• [PROBLEM STATEMENT] Show every line from the data below that includes "options".
EXERCISE INPUT: Begin
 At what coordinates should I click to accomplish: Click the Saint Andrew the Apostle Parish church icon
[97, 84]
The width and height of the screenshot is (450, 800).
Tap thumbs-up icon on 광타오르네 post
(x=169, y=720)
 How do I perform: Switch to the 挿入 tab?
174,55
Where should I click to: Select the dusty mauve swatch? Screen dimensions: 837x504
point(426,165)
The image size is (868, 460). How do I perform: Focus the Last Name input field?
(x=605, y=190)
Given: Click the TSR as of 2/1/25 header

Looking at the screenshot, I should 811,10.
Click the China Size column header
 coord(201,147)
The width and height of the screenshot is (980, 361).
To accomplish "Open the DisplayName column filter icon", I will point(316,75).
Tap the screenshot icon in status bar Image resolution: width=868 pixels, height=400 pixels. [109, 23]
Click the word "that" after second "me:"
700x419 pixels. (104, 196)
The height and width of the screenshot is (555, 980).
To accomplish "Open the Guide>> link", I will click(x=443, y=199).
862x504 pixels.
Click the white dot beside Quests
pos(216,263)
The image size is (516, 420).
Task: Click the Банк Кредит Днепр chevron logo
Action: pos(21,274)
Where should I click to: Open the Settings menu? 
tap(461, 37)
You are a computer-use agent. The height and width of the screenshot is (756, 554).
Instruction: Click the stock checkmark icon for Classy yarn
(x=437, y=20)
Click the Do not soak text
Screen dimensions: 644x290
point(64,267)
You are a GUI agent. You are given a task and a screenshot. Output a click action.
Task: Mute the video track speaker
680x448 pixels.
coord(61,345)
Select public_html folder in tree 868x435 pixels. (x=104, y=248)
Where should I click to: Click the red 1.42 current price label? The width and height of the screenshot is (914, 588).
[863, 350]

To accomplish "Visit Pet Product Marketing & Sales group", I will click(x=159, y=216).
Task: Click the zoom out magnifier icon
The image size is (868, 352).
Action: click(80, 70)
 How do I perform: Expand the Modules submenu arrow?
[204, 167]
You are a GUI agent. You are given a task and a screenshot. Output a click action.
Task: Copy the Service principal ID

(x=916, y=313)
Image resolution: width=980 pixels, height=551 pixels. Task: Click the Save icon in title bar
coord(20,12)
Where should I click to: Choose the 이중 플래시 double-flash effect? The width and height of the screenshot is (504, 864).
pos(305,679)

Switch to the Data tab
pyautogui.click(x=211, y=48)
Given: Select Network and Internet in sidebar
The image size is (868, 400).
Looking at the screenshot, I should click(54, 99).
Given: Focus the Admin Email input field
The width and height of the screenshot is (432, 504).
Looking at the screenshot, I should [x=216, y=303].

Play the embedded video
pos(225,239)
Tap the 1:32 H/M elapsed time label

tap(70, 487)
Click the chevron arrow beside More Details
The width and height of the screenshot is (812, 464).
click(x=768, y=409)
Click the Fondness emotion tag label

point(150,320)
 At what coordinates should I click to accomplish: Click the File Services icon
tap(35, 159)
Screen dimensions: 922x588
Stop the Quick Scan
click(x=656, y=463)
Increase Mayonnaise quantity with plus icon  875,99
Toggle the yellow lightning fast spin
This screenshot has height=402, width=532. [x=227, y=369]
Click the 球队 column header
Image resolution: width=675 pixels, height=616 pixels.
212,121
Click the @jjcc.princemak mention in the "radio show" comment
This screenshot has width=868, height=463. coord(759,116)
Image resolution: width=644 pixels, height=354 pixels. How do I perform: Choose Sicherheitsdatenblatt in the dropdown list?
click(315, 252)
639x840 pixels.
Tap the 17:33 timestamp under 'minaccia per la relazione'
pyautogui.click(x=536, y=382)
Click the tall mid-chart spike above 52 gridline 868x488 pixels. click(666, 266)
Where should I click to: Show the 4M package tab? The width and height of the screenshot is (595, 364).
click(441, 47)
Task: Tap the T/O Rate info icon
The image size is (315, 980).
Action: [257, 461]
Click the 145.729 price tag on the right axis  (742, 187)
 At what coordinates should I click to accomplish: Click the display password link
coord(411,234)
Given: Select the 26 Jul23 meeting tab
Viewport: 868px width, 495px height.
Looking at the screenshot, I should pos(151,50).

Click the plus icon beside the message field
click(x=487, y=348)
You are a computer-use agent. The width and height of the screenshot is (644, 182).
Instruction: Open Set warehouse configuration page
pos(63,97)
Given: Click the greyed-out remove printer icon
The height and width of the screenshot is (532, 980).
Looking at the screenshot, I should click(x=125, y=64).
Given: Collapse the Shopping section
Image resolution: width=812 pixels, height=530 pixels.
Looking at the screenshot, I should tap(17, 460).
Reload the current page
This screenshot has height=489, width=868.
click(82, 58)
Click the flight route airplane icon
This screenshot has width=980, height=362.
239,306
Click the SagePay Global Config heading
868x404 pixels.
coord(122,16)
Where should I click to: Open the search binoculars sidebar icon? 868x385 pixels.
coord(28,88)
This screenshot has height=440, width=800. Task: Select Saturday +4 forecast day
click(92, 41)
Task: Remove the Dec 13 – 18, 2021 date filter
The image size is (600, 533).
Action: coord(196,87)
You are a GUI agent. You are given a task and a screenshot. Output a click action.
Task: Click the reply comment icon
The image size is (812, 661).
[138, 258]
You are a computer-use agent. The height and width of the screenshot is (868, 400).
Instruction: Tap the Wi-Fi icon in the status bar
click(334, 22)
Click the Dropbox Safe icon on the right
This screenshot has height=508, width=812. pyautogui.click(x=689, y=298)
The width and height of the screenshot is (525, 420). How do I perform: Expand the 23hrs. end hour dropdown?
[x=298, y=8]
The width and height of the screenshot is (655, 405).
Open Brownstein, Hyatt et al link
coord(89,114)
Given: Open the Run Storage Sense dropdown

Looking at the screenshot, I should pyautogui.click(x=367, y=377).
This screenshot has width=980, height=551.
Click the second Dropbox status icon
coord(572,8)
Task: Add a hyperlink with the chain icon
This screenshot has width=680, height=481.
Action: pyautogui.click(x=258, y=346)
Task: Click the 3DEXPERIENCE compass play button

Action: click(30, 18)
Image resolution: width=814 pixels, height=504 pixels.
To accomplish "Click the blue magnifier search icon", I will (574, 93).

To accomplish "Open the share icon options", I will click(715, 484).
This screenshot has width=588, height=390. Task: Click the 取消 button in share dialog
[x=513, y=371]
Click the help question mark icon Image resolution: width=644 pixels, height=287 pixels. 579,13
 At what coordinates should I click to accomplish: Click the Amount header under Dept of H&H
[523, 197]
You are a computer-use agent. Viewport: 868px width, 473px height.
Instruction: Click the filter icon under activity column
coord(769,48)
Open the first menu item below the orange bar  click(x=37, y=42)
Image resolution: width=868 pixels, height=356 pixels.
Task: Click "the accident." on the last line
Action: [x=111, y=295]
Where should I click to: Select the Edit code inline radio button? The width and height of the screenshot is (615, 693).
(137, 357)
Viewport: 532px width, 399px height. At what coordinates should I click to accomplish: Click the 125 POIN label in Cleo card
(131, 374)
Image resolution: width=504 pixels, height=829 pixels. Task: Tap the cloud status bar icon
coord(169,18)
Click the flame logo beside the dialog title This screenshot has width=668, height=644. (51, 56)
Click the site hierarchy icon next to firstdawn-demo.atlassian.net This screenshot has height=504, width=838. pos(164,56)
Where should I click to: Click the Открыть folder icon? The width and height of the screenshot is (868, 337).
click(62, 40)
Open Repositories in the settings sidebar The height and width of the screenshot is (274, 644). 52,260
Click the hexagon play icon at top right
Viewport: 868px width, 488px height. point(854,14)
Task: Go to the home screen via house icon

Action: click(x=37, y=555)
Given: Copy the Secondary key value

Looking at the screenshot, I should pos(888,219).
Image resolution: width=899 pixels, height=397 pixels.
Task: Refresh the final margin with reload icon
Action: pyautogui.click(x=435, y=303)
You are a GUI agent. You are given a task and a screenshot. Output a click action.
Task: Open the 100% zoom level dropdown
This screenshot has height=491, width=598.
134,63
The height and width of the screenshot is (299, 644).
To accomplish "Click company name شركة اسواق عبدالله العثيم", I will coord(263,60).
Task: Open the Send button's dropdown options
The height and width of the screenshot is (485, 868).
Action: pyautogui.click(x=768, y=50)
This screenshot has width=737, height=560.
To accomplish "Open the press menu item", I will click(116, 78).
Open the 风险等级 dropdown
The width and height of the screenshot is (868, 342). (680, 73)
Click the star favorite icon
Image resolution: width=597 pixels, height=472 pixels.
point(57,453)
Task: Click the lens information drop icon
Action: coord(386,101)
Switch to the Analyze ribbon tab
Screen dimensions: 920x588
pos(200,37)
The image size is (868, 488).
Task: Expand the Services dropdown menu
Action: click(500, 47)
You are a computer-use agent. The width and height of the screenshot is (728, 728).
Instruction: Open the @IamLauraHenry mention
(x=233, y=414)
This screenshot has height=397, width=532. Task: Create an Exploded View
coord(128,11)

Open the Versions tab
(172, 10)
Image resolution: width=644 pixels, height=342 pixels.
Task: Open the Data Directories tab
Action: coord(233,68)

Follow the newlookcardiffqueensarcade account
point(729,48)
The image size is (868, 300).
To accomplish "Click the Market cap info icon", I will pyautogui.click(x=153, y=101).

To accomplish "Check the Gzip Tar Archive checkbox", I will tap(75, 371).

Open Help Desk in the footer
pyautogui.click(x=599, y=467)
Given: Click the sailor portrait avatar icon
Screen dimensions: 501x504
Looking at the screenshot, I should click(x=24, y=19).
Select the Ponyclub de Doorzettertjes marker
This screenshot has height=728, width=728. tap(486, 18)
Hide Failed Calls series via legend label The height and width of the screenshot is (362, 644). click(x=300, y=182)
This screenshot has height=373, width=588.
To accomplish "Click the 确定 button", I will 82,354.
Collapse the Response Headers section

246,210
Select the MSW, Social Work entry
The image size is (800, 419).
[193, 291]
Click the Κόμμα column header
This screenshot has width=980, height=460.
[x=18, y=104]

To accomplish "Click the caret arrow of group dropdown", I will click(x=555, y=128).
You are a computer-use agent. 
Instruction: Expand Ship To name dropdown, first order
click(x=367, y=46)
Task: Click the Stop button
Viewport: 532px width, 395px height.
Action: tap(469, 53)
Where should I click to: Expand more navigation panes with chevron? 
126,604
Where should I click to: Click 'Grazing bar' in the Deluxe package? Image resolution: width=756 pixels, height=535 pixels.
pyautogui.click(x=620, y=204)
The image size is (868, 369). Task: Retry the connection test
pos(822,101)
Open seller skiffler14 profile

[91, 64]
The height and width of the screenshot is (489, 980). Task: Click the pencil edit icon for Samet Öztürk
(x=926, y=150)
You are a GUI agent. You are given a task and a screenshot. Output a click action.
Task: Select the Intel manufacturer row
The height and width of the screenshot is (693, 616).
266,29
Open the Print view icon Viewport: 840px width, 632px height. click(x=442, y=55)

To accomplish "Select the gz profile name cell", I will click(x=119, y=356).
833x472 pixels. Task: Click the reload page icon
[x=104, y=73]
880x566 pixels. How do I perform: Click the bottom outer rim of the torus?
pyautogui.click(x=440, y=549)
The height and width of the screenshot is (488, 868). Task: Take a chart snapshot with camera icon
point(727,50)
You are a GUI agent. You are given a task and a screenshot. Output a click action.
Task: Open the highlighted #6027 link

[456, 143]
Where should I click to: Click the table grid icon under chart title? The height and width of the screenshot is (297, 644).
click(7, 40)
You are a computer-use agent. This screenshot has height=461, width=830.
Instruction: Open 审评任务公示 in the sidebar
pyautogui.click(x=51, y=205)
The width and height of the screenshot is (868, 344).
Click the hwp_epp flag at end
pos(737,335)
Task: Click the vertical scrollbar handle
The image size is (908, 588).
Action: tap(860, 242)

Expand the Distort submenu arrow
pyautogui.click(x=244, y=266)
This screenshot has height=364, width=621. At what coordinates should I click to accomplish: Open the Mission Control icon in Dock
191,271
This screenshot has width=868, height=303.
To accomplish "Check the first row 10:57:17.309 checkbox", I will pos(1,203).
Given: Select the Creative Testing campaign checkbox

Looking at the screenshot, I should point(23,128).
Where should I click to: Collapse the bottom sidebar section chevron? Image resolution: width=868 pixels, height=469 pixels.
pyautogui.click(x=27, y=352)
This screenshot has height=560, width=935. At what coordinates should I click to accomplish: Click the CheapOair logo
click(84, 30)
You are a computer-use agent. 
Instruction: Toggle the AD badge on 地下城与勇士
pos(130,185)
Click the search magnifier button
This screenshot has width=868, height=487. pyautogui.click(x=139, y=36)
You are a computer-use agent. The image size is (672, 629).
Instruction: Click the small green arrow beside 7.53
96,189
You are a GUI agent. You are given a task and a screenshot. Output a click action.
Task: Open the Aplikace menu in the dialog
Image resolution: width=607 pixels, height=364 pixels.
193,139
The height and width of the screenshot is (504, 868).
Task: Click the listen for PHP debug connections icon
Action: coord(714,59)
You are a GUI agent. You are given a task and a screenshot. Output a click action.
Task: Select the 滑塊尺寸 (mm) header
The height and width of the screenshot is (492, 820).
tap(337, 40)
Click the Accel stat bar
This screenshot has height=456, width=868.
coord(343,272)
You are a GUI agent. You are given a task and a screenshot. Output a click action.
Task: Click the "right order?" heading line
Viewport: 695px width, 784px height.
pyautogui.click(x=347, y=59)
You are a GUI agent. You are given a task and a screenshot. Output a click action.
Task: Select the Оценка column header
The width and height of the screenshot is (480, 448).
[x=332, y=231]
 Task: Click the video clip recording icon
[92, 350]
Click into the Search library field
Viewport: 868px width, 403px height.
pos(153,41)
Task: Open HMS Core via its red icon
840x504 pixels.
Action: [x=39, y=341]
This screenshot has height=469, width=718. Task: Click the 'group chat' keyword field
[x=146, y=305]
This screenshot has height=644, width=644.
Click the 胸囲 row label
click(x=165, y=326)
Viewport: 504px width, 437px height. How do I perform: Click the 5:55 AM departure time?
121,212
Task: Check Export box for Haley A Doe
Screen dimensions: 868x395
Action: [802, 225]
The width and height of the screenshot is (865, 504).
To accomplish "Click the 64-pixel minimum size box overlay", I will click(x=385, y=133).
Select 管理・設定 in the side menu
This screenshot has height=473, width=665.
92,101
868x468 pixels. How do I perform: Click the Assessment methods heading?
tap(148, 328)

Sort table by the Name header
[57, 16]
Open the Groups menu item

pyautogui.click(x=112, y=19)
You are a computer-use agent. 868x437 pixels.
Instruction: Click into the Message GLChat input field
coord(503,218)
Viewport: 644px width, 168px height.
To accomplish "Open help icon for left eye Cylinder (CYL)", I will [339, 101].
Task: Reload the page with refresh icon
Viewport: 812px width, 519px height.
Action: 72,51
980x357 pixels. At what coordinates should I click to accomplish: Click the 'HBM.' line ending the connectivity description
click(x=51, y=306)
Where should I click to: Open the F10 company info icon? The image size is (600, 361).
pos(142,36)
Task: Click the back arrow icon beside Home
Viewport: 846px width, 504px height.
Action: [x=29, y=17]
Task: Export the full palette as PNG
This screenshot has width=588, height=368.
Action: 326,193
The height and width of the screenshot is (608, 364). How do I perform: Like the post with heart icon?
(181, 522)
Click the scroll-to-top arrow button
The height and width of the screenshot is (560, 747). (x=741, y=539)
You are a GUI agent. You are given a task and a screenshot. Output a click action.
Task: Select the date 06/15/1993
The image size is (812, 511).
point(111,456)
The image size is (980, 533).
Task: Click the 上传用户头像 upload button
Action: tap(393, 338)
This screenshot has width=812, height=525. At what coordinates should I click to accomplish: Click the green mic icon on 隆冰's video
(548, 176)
EXERCISE INPUT: End
• [ANSWER BELOW]
To accomplish "Open the share icon options", I will click(715, 484).
Task: Open the Send button's dropdown options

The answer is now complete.